Sex workers, allies rally for decrim bill and against SESTA/FOSTA
On the 2nd of June, sex workers and their allies rallied in Ward 6, home of DC Councilmember Charles Allen. Allen will decide the fate of a bill introduced by Councilmember David Grosso to decriminalize sex work in DC. The closure of sites like Backpage.com in the wake of the SESTA/FOSTA bills has created a crisis, with many sex workers becoming homeless as there is less money to be made working the streets as well as much greater risk.
At least two of the speakers ripped into the SESTA/FOSTA bills and the closure of backpage.com by the US government. Whatever may have gone on with that site and human traffickers, the reality was that millions of consensual sex workers who work for themselves relied on the site as the safest way to reach their clients and now are being forced back to the streets. One of the speakers from No Justice No Pride said her organization has been forced into an emergency response mode, finding housing and jobs for transgender folks who have lost their only source of survival income and been evicted due to the Backpage shutdown.
During the mid to late 2000's the rise of first Craigslist and later Backpage "dating" personal ads allowed sex workers to abandon working dangerous streets and back alleys and rely on online classifieds to reach their customers. This also made it much easier for female sex workers to work independently, to such an extent that the Economist once ran a cover story about it. The cover image that month showed a woman in the sex trade in a red dress with a set of bolt cutters in her hand, walking away from the severed remnants of a ball and chain. Now Congress has locked that ball and chain firmly back onto the ankles of millions of sex workers. Oh well-prosecutors and courts seem to get off on locking things to people's ankles, notably GPS devices and leg irons.
While websites outside the US and beyond the reach Donald Trump still can and do accept such classfieds, most are far more expensive than Backpage or Craigslist ever were. One participant in the rally said one of the European sites is charging 20% of the take from every successful transaction as their fee!
On the streets, the risks of arrest, assaults, and armed violence are increased beyond measure. For transgender sex workers the situation is worse yet. In online personals, transgender women can advertise openly and avoid risks from transphobic men. On the street this is much more difficult and transphobic men are known for committing murder. For all sex workers, it's much harder to check potential customers against "bad john" lists if all you have is a phone, a database of hundreds of photos of abusive men loaded, and seconds to make a decision.

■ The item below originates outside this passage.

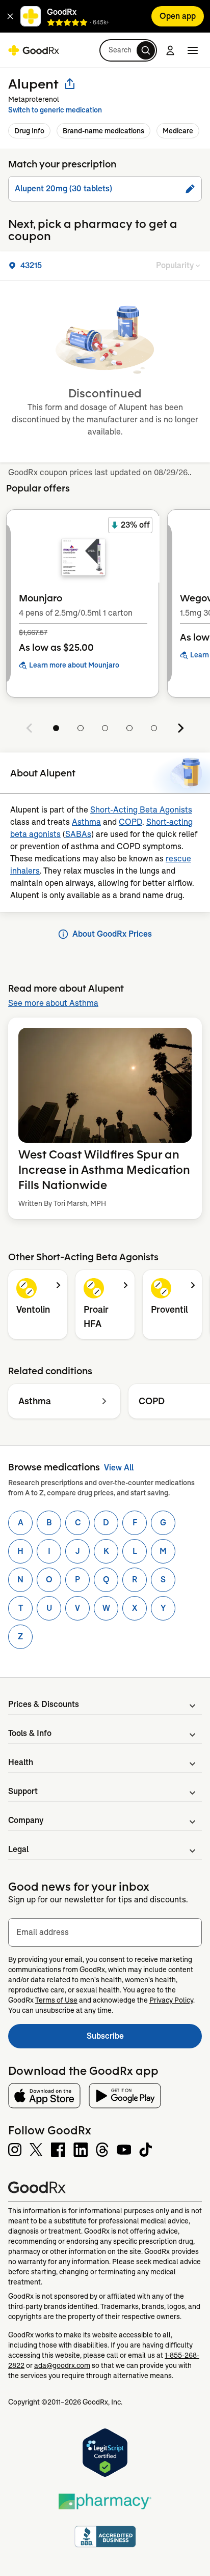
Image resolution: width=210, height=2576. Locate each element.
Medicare (178, 130)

On top of all that, being forced back to the streets means the risks of arrests, assaults, rapes, and extortion by police officers has to be added to the risks posed by all other criminals on the streets. If David Grosso's bill passes, police won't be added to the hazards already faced by the hard-pressed people in our city. In addition, those who do physical harm to sex workers will no longer have prostitution laws as a deterrent protecting them from being reported by their victims.